* _EXERCISE REQUIREMENTS_:
The data must be copied over exactly and in full.

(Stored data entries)
───

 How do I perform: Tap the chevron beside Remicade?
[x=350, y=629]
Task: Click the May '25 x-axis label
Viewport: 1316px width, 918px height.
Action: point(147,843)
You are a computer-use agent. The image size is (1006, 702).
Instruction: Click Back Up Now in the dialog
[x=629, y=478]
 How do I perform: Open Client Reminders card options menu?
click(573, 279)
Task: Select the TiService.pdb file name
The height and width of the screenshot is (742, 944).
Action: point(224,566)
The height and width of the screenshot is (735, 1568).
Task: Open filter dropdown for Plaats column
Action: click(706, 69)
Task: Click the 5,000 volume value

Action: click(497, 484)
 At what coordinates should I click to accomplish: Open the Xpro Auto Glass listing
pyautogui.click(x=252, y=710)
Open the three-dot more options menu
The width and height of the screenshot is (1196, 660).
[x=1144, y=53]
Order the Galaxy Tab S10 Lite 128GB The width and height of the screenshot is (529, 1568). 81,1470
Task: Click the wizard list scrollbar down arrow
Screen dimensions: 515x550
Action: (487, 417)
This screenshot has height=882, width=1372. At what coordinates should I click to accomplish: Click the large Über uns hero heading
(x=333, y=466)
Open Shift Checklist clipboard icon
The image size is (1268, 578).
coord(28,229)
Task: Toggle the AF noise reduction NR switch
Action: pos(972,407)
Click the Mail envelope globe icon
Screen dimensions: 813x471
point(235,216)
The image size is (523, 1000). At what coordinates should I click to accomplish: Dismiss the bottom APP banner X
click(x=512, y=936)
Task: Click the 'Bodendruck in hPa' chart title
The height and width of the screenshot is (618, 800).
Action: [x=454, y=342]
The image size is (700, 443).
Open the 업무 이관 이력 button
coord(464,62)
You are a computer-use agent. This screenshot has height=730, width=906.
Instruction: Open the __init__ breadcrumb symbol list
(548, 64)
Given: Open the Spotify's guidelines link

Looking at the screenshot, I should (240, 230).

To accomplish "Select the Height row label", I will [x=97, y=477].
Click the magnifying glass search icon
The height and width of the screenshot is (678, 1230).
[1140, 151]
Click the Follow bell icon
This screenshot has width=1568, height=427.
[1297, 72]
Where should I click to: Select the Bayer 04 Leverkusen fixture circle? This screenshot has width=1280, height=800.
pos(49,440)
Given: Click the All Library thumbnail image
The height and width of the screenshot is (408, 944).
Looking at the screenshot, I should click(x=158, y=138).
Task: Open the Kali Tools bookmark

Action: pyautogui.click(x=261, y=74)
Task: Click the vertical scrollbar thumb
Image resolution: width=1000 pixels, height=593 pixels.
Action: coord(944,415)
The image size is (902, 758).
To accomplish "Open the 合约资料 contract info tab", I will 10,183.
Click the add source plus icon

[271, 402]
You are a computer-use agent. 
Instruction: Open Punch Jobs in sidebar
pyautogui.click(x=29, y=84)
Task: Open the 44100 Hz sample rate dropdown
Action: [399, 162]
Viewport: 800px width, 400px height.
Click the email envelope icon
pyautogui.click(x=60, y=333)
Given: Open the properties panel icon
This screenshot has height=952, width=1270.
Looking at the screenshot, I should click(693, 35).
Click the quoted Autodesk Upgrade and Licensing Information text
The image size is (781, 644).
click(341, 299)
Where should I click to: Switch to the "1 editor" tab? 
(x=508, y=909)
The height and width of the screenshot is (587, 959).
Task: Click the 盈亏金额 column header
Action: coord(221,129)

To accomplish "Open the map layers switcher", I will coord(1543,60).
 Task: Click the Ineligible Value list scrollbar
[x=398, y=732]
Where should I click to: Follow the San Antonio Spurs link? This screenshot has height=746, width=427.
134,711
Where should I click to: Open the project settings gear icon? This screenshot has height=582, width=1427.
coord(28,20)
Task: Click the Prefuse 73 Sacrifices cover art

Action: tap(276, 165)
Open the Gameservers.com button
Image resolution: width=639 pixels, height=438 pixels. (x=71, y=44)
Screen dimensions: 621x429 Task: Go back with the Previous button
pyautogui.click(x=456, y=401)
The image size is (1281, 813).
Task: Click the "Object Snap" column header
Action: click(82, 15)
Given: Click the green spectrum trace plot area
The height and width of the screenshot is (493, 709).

───

* _WRITTEN SOLUTION_:
 How do I perform: Tap the chevron beside Remicade?
[x=350, y=629]
Task: Click the May '25 x-axis label
Viewport: 1316px width, 918px height.
Action: point(147,843)
You are a computer-use agent. The image size is (1006, 702).
Instruction: Click Back Up Now in the dialog
[x=629, y=478]
 How do I perform: Open Client Reminders card options menu?
click(573, 279)
Task: Select the TiService.pdb file name
The height and width of the screenshot is (742, 944).
Action: point(224,566)
The height and width of the screenshot is (735, 1568).
Task: Open filter dropdown for Plaats column
Action: click(706, 69)
Task: Click the 5,000 volume value

Action: click(497, 484)
 At what coordinates should I click to accomplish: Open the Xpro Auto Glass listing
pyautogui.click(x=252, y=710)
Open the three-dot more options menu
The width and height of the screenshot is (1196, 660).
[x=1144, y=53]
Order the Galaxy Tab S10 Lite 128GB The width and height of the screenshot is (529, 1568). 81,1470
Task: Click the wizard list scrollbar down arrow
Screen dimensions: 515x550
Action: (487, 417)
This screenshot has height=882, width=1372. At what coordinates should I click to accomplish: Click the large Über uns hero heading
(x=333, y=466)
Open Shift Checklist clipboard icon
The image size is (1268, 578).
coord(28,229)
Task: Toggle the AF noise reduction NR switch
Action: pos(972,407)
Click the Mail envelope globe icon
Screen dimensions: 813x471
point(235,216)
The image size is (523, 1000). At what coordinates should I click to accomplish: Dismiss the bottom APP banner X
click(x=512, y=936)
Task: Click the 'Bodendruck in hPa' chart title
The height and width of the screenshot is (618, 800).
Action: [x=454, y=342]
The image size is (700, 443).
Open the 업무 이관 이력 button
coord(464,62)
You are a computer-use agent. This screenshot has height=730, width=906.
Instruction: Open the __init__ breadcrumb symbol list
(548, 64)
Given: Open the Spotify's guidelines link

Looking at the screenshot, I should (240, 230).

To accomplish "Select the Height row label", I will [x=97, y=477].
Click the magnifying glass search icon
The height and width of the screenshot is (678, 1230).
[1140, 151]
Click the Follow bell icon
This screenshot has width=1568, height=427.
[1297, 72]
Where should I click to: Select the Bayer 04 Leverkusen fixture circle? This screenshot has width=1280, height=800.
pos(49,440)
Given: Click the All Library thumbnail image
The height and width of the screenshot is (408, 944).
Looking at the screenshot, I should click(x=158, y=138).
Task: Open the Kali Tools bookmark

Action: pyautogui.click(x=261, y=74)
Task: Click the vertical scrollbar thumb
Image resolution: width=1000 pixels, height=593 pixels.
Action: coord(944,415)
The image size is (902, 758).
To accomplish "Open the 合约资料 contract info tab", I will 10,183.
Click the add source plus icon

[271, 402]
You are a computer-use agent. 
Instruction: Open Punch Jobs in sidebar
pyautogui.click(x=29, y=84)
Task: Open the 44100 Hz sample rate dropdown
Action: [399, 162]
Viewport: 800px width, 400px height.
Click the email envelope icon
pyautogui.click(x=60, y=333)
Given: Open the properties panel icon
This screenshot has height=952, width=1270.
Looking at the screenshot, I should click(693, 35).
Click the quoted Autodesk Upgrade and Licensing Information text
The image size is (781, 644).
click(341, 299)
Where should I click to: Switch to the "1 editor" tab? 
(x=508, y=909)
The height and width of the screenshot is (587, 959).
Task: Click the 盈亏金额 column header
Action: coord(221,129)

To accomplish "Open the map layers switcher", I will coord(1543,60).
 Task: Click the Ineligible Value list scrollbar
[x=398, y=732]
Where should I click to: Follow the San Antonio Spurs link? This screenshot has height=746, width=427.
134,711
Where should I click to: Open the project settings gear icon? This screenshot has height=582, width=1427.
coord(28,20)
Task: Click the Prefuse 73 Sacrifices cover art

Action: tap(276, 165)
Open the Gameservers.com button
Image resolution: width=639 pixels, height=438 pixels. (x=71, y=44)
Screen dimensions: 621x429 Task: Go back with the Previous button
pyautogui.click(x=456, y=401)
The image size is (1281, 813).
Task: Click the "Object Snap" column header
Action: click(82, 15)
Given: Click the green spectrum trace plot area
The height and width of the screenshot is (493, 709).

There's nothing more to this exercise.